MEETING THE PRESS: Chinese Foreign Minister Yang Jiechi speaks at a press conference in Beijing on March 7 (JIANG XIAOYING)

On March 7, Chinese Foreign Minister Yang Jiechi spoke to Chinese and foreign media at a press conference at the Fourth Session of the 11th National People's Congress. Edited highlights follow:

China and the United States

There is now a good atmosphere in Sino-U.S. relations. Over the next few months we have a full agenda to develop Sino-U.S. relations. Chinese Vice Premier Wang Qishan and State Councilor Dai Bingguo will co-chair with their U.S. counterparts the third round of the Sino-U.S. Strategic and Economic Dialogue.

State Councilor Liu Yandong will attend the second meeting of the Sino-U.S. High-Level Consultation on People-to-People Exchange.
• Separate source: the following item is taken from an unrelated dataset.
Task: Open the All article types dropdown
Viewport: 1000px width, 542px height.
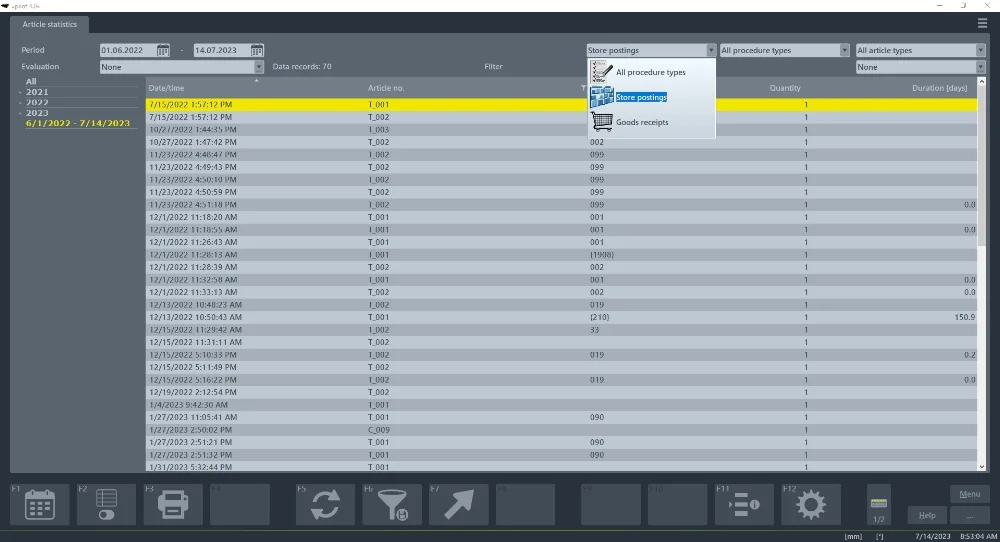Action: [x=980, y=50]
Moreover, U.S. Vice President Joe Biden will visit China in the middle of this year. After that, Chinese Vice President Xi Jinping hopes to pay a visit to the United States.
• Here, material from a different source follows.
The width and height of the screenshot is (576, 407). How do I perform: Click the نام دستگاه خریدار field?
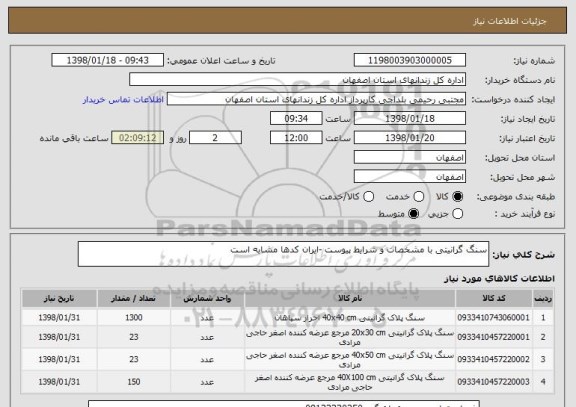pos(298,80)
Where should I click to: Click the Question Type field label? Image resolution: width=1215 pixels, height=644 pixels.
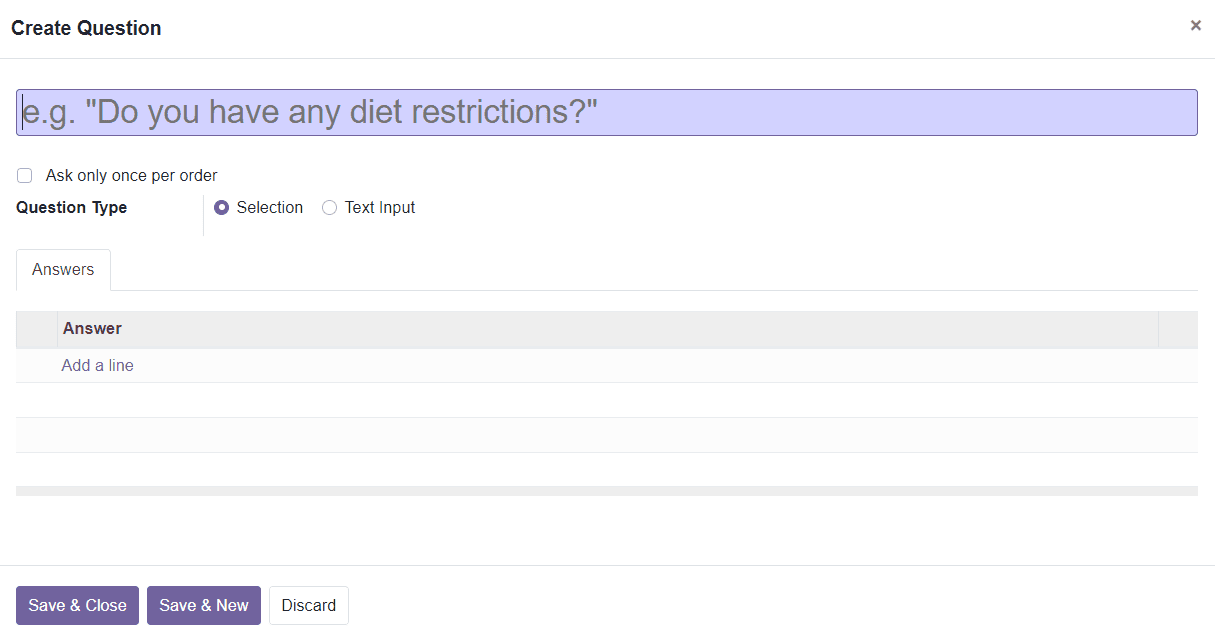[x=71, y=208]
Both China and the United States are countries that have a major influence on world peace and development. The decision of the two countries to establish a cooperative partnership is thus timely. It is also demanded by the deepening cooperation between the two countries.
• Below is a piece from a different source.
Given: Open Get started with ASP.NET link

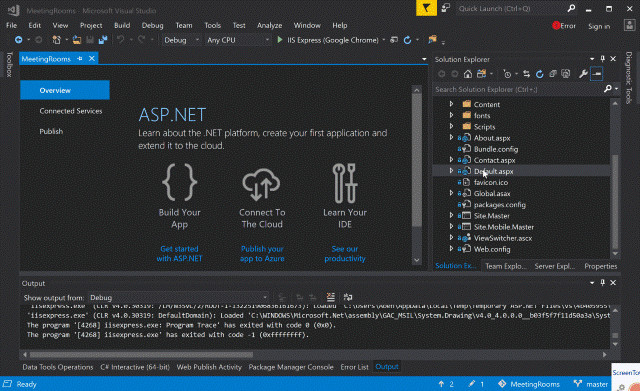Looking at the screenshot, I should coord(179,253).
I believe more and more people in the United States have come to recognize that in handling the United States' relations with China in this new environment, we need to embrace new ideas and foster a favorable atmosphere.

The presidents of the two countries have charted the course for the future development of Sino-U.S. relations. What we need to do now is to seize the moment, build on progress, earnestly implement the agreements reached by the leaders of the two countries and take solid steps in building the Sino-U.S. cooperative partnership.

It is an objective reality that China and the United States have differences or even friction over some issues. What's important is to handle these differences properly on the basis of mutual respect.

We firmly oppose U.S. arms sales to Taiwan. We urge the United States to abide strictly by the principles and spirit of the three Sino-U.S. joint communiqués and the Sino-U.S. joint statements, stop selling arms to Taiwan and take concrete action to support the peaceful development of cross-Straits relations.